Existe el arte contextualizada, que es lo que todo el mundo entiende por arte, algunos también la llaman técnica y a otros, a los que más hay que tener en cuenta ( pues “Dichosos los pobres de espíritu porque de ellos es el reino de Dios”), que piensan que las señoritas de Aviñón las puede dibujar su sobrino, dicen que no lo es. Para mí, honestamente, el arte es algo así como la poesía, de manera que aún desconozco, sin ser lo mismo, a veces estos términos se enlazan, no puedo decir que se casan pues el matrimonio es sólo entre hombre y mujer, obviamente, que sus significados se diluyen, y para mí es una característica espontánea, un guiño en una circunstancia, que sodomiza a la técnica y que hace andar de coronilla a las artes y que aparece en cualquier lugar, en una sombra nocturna, en una perspectiva caprichosa y aleatoria de una bolsa de basura, en una palabra mal entendida, en un anuncio publicitario o en una empresa -en un contexto- y entonces demuestra que el mundo gira y que los antiguos artistas, son artistas, eso, en su contexto.

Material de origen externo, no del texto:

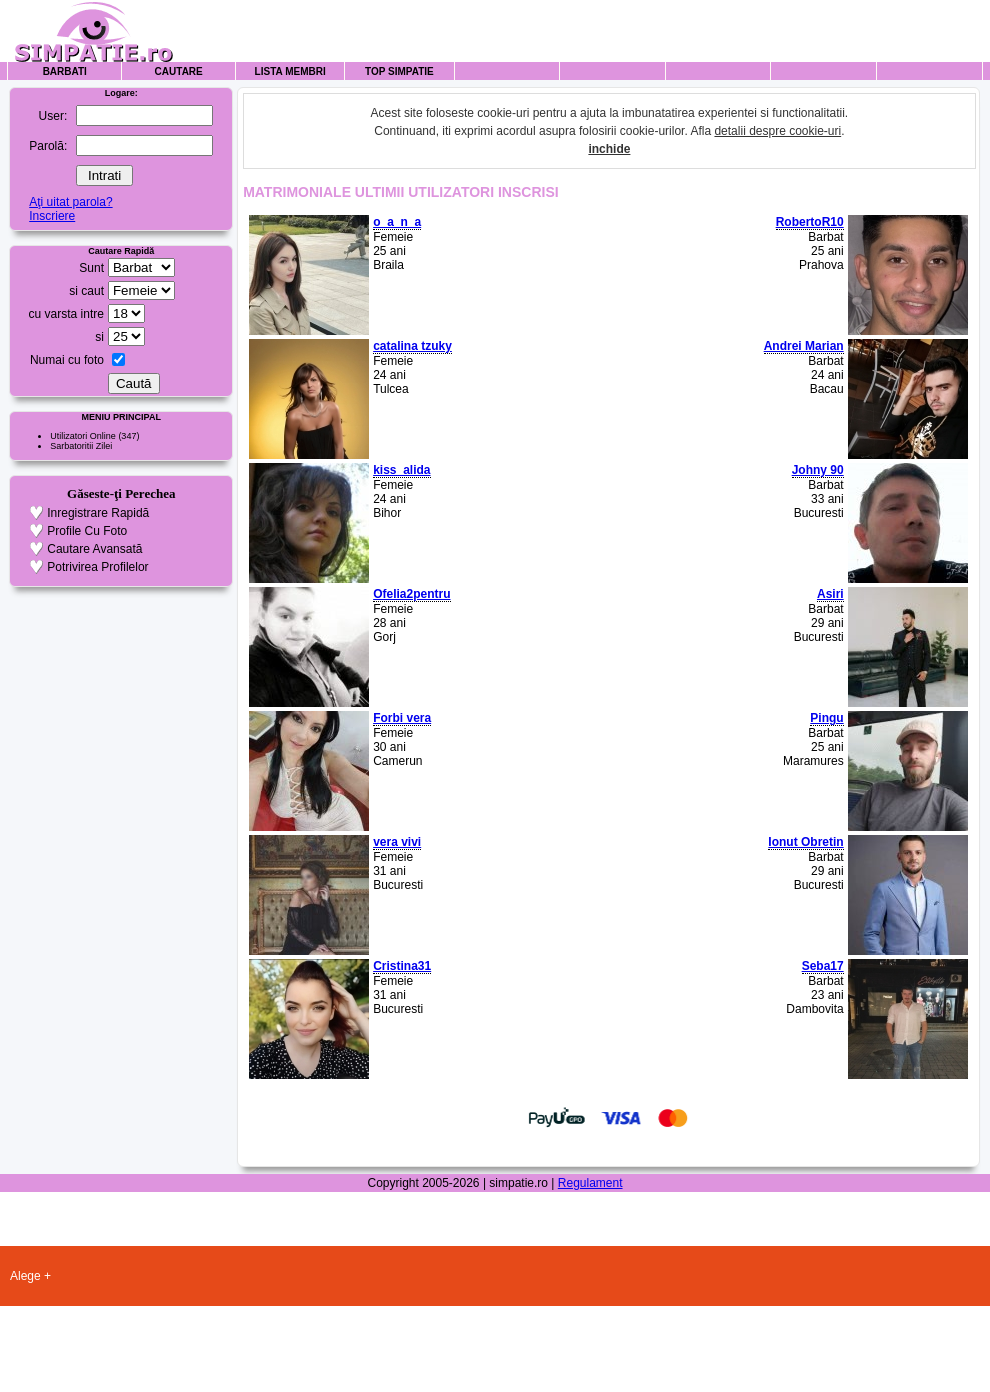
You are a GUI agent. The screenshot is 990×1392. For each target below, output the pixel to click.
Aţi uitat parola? (70, 202)
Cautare (179, 71)
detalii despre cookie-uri (777, 131)
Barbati (65, 71)
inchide (609, 149)
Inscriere (52, 216)
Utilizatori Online (83, 436)
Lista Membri (290, 71)
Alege (25, 1276)
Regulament (590, 1183)
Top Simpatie (399, 71)
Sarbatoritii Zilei (81, 446)
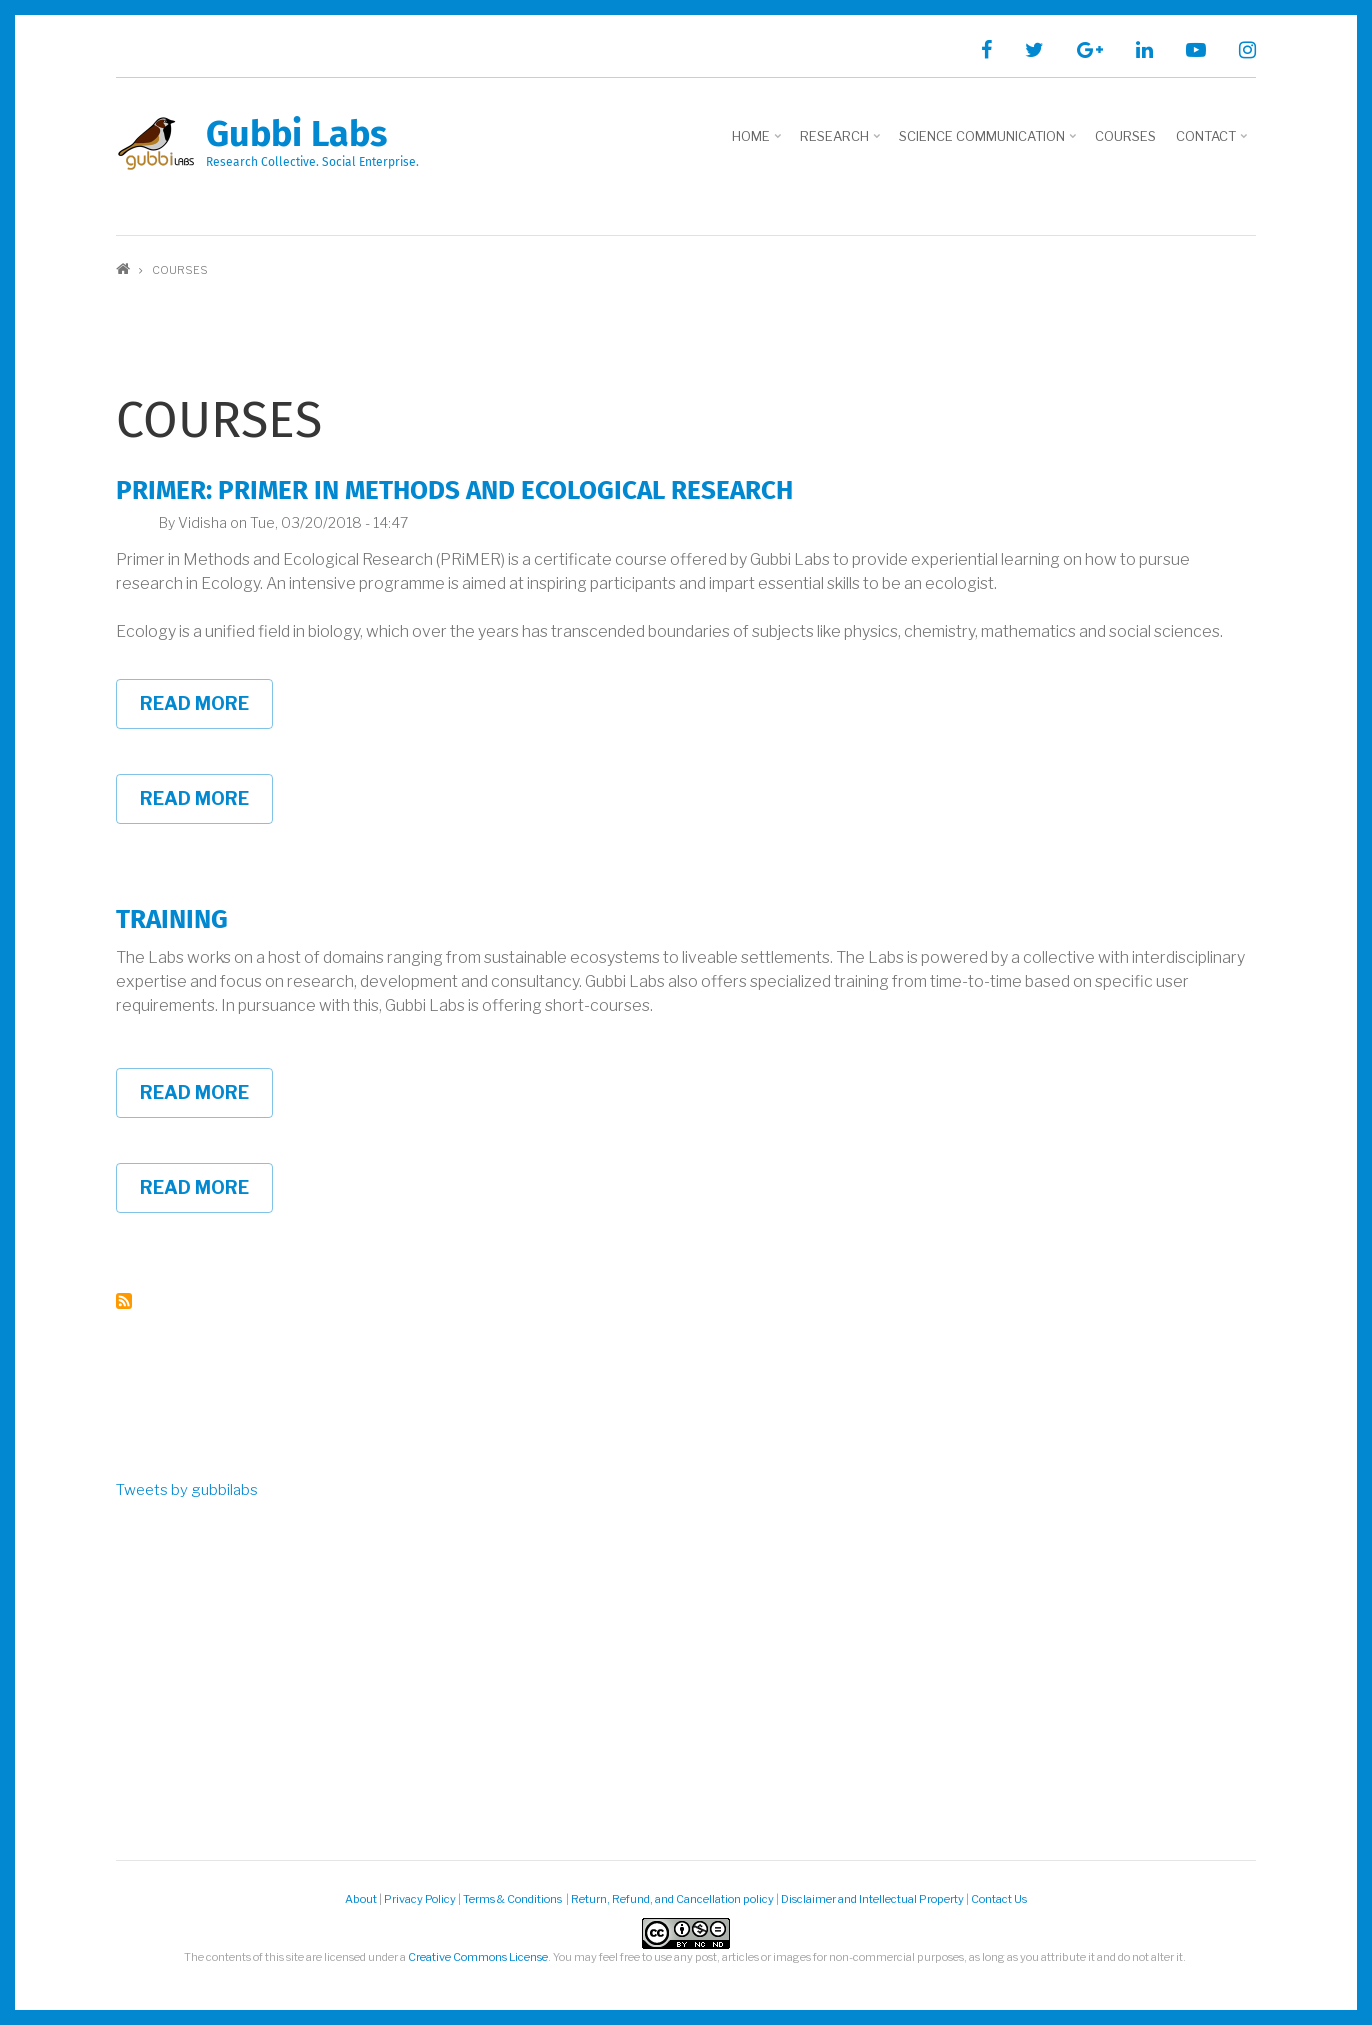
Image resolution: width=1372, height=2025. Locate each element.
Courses (1125, 136)
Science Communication (989, 143)
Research (842, 143)
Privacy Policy (420, 1899)
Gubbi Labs (296, 134)
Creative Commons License (478, 1957)
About (361, 1899)
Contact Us (999, 1899)
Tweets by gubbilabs (187, 1490)
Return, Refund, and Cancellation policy (672, 1899)
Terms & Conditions (513, 1899)
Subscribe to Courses (124, 1301)
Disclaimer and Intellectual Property (872, 1899)
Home (758, 143)
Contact (1213, 143)
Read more (206, 711)
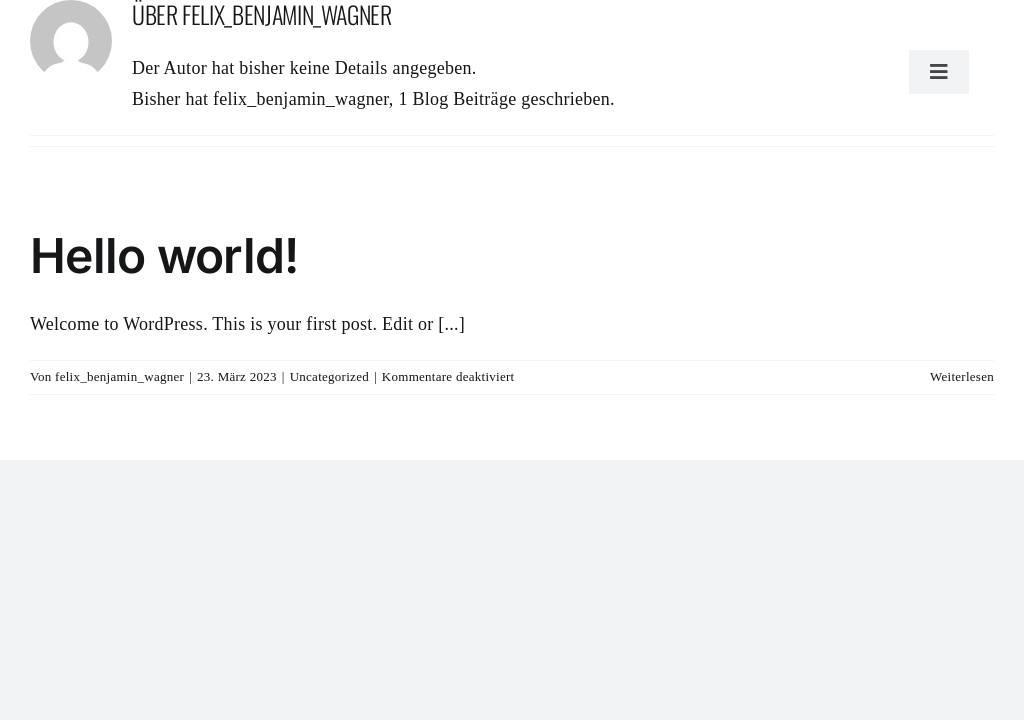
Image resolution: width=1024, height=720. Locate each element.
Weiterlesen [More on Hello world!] (962, 376)
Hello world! (164, 255)
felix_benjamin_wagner (119, 376)
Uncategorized (329, 376)
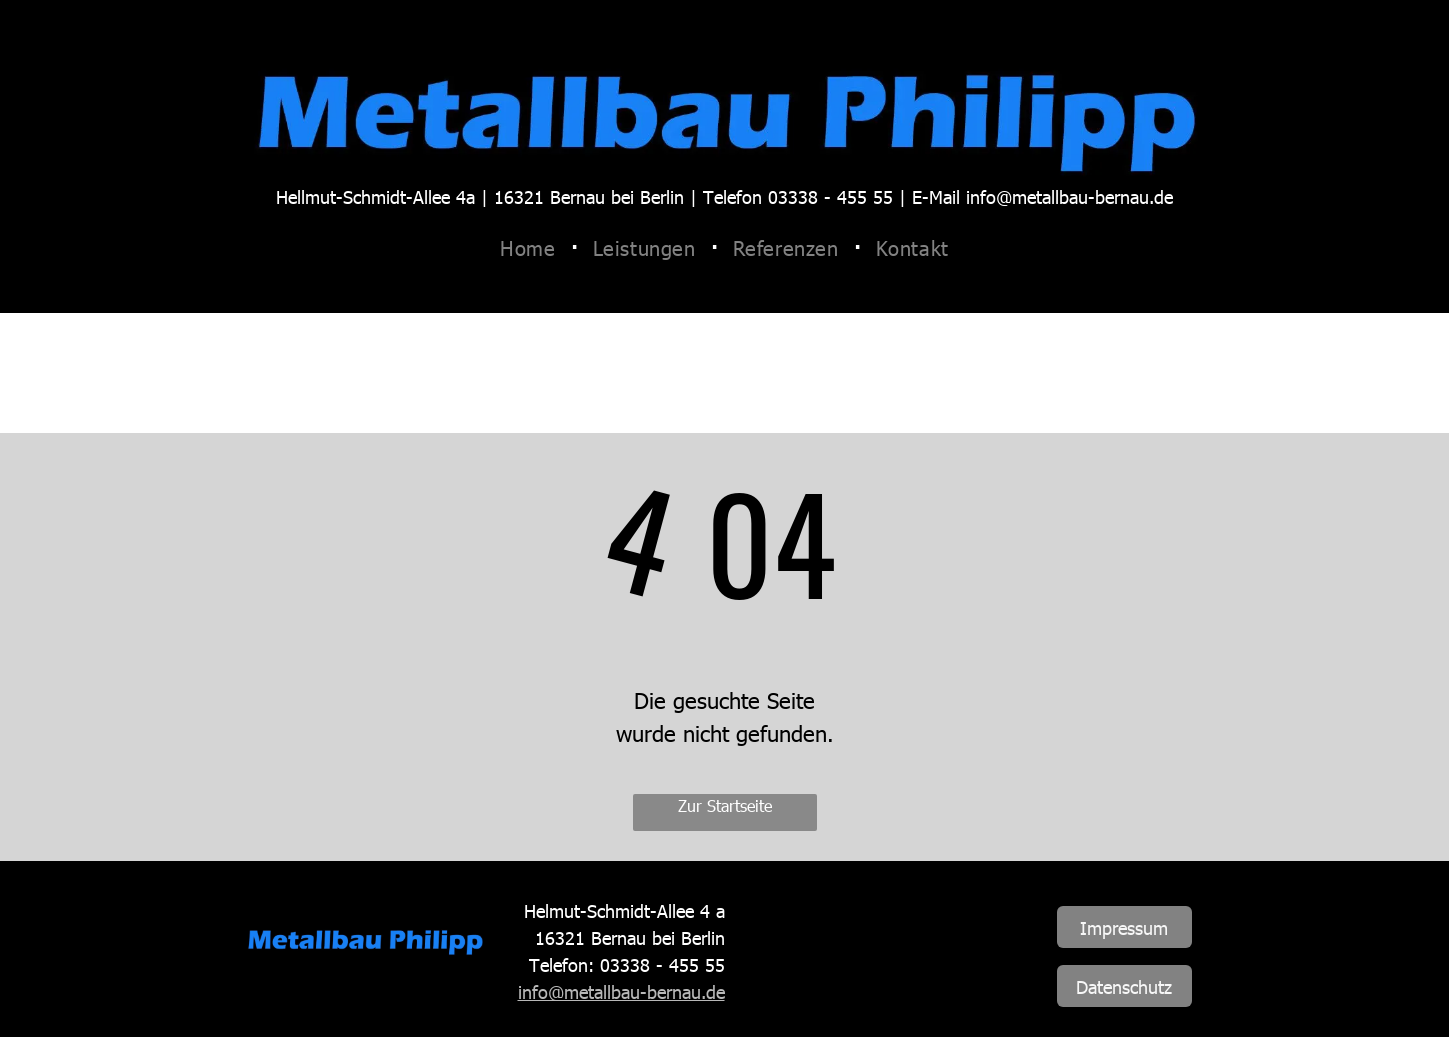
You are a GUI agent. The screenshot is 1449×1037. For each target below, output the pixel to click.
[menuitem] (531, 247)
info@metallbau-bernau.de (621, 991)
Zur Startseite (725, 805)
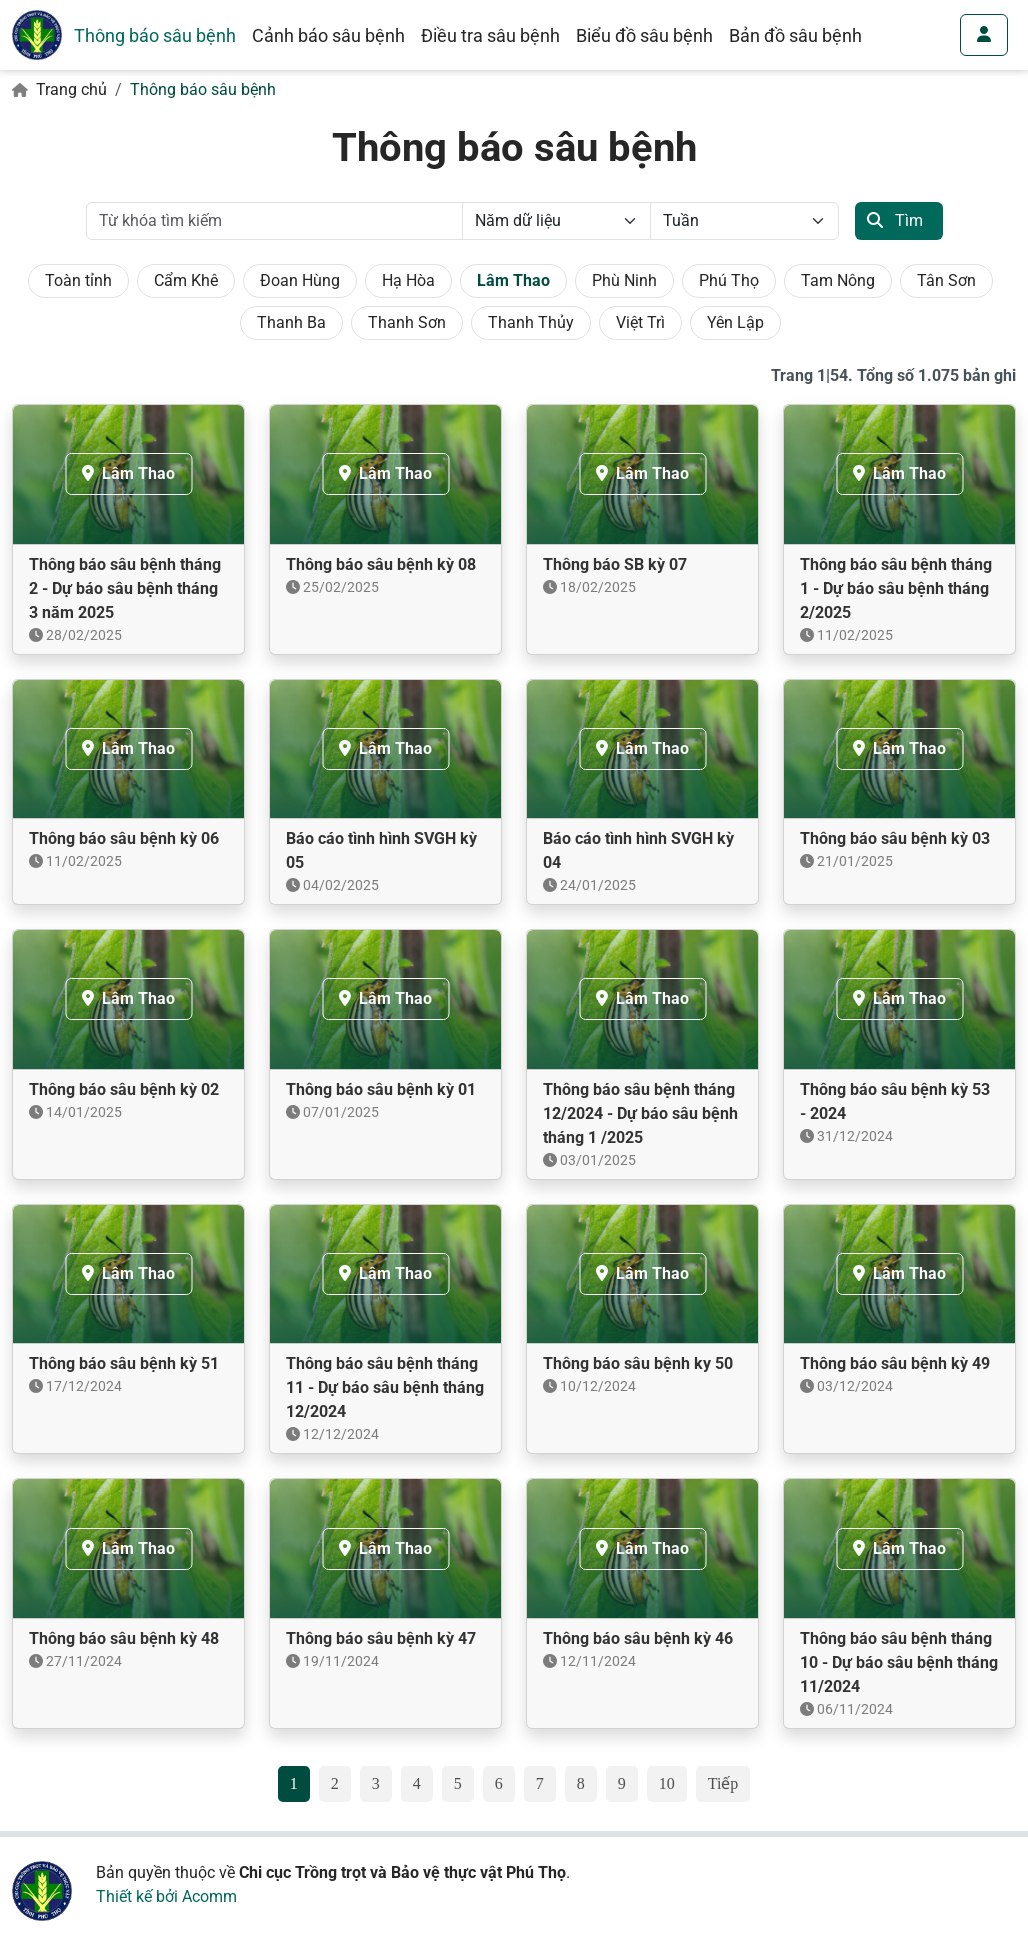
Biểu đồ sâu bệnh (644, 35)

Y es cuando veo estas obras de arte de manos del lucrativo negocio tal o del asfixiante y obsoleto Autocad, me llevo las manos a la cabeza y el pañuelo a la nariz cuando veo gente debatiendo que si el arte y la ingeniería, que si el arte y la estética, que si el arte y la lengua, que si el arte y las matemáticas. Aburridos todos, aburrido yo. El arte como término, como coletilla o como sodomita de técnicas y sabidurías entonces deja de ser importante, y vamos a lo que vamos, a la esencia, que es como ese ideal purista del artista como prestidigitador de una artesanía y que residió, reside y residirá en las personas, un punto tan utópico que parece irrisorio, pero igual de irrisorio es la pretensión de encontrar una pureza formal o la de hallar equilibrio en los trazos o métrica en la redacción, rima en la lectura, pero es esta mucho más banal, en la que yo creo es la que de verdad, de alcanzarse, sería revolucionaria, sería lucrativa, sería religiosa. Yo creo en el arte como democracia. Como República. El arte como política sin la pretensión de gobernar, si no la de analizar y proyectar un interruptor de acción. No creo en los museos como escaparate, ni como tienda, ni en los cuadros como producto, ni en la arquitectura como arte, ni en la tecnificación del arte, es esto el primer movimiento estratégico-bélico para dejar a una herramienta antiséptica, anti-persona, un arma de cultura, fuera de juego. Y entonces me lleno de envidia y me veo simple al darme cuenta de que soy un cómico, que cuenta chistes, que como los buenos chistes dicen la verdad y que mi objetivo no es ser un demócrata sino un hedonista. Y al escribirlo no puedo evitar decirme a mí, para mí, eres un usuario, un borracho y no un predicador. Y toda esta procesión de improperios a las soberbias de esos talentos resacosos se justifica, pues yo también soy un corto de espíritu, y mío es también el reino.